- _Exercise objective_
Output only the lines below from the one containing "Given: Click the Cornell Box shelf tool" to the one containing "Task: Click pin icon on 套件类别 column header", exactly as written, both ends kept.

- _Material for the task_
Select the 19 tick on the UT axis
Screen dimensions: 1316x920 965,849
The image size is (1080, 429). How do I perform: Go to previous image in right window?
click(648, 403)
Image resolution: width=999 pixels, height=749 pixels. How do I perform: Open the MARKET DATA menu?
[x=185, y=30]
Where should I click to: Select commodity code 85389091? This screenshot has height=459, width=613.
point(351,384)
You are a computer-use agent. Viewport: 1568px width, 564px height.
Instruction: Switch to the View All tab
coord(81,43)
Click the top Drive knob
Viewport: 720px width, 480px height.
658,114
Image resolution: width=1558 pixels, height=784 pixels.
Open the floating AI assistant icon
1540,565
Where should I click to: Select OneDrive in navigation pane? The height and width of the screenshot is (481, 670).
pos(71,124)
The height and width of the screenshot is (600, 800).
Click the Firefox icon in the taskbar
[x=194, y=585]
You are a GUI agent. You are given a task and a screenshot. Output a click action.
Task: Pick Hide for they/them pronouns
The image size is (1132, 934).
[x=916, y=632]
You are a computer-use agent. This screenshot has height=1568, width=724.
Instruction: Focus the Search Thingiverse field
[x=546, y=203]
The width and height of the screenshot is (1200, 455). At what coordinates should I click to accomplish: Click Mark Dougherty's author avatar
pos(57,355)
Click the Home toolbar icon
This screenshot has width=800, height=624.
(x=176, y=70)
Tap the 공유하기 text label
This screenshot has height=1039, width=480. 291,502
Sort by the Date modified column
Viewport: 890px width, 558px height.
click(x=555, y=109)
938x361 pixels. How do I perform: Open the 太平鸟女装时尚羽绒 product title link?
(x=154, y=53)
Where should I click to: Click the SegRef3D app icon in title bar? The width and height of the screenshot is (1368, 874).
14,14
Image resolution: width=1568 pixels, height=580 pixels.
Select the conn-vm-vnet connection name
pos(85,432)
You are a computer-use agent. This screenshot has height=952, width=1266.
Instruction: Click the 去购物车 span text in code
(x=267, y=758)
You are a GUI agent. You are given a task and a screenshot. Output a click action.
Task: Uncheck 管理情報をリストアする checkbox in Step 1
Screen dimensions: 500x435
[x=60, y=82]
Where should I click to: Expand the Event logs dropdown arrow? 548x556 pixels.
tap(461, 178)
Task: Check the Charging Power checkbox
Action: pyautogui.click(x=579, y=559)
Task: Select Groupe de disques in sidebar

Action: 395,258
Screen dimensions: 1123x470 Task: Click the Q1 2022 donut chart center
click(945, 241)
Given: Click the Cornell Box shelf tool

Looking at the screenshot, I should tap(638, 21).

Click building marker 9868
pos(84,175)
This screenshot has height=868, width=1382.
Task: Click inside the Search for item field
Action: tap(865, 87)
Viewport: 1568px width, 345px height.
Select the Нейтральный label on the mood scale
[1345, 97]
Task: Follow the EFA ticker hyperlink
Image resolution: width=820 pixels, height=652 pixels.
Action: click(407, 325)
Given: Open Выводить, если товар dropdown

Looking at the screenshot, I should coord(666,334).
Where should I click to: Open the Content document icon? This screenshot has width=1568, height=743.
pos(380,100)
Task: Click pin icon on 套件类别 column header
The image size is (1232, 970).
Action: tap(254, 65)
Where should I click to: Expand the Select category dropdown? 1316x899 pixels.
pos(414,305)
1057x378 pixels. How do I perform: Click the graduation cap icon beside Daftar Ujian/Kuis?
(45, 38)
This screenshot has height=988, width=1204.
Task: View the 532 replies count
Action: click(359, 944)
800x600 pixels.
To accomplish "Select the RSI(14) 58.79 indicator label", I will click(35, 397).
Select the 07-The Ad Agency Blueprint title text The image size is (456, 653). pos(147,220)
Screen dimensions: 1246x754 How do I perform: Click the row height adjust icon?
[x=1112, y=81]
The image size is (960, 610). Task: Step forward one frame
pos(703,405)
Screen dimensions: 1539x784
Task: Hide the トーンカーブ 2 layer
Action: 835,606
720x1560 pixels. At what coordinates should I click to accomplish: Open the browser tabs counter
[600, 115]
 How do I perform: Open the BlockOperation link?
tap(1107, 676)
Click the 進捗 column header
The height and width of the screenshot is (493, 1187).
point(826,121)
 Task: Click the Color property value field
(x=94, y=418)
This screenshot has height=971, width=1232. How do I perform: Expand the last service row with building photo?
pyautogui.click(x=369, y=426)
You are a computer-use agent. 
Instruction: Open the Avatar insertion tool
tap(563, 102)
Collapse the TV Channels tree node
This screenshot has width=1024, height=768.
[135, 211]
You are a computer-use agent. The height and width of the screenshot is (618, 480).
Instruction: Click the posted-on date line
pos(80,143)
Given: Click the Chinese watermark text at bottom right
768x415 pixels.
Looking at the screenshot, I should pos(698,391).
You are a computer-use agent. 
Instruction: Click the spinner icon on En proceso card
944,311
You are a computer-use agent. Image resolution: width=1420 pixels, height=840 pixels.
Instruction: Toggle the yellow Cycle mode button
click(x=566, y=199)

- _The completed task_
Given: Click the Cornell Box shelf tool

Looking at the screenshot, I should tap(638, 21).

Click building marker 9868
pos(84,175)
This screenshot has height=868, width=1382.
Task: Click inside the Search for item field
Action: tap(865, 87)
Viewport: 1568px width, 345px height.
Select the Нейтральный label on the mood scale
[1345, 97]
Task: Follow the EFA ticker hyperlink
Image resolution: width=820 pixels, height=652 pixels.
Action: click(407, 325)
Given: Open Выводить, если товар dropdown

Looking at the screenshot, I should coord(666,334).
Where should I click to: Open the Content document icon? This screenshot has width=1568, height=743.
pos(380,100)
Task: Click pin icon on 套件类别 column header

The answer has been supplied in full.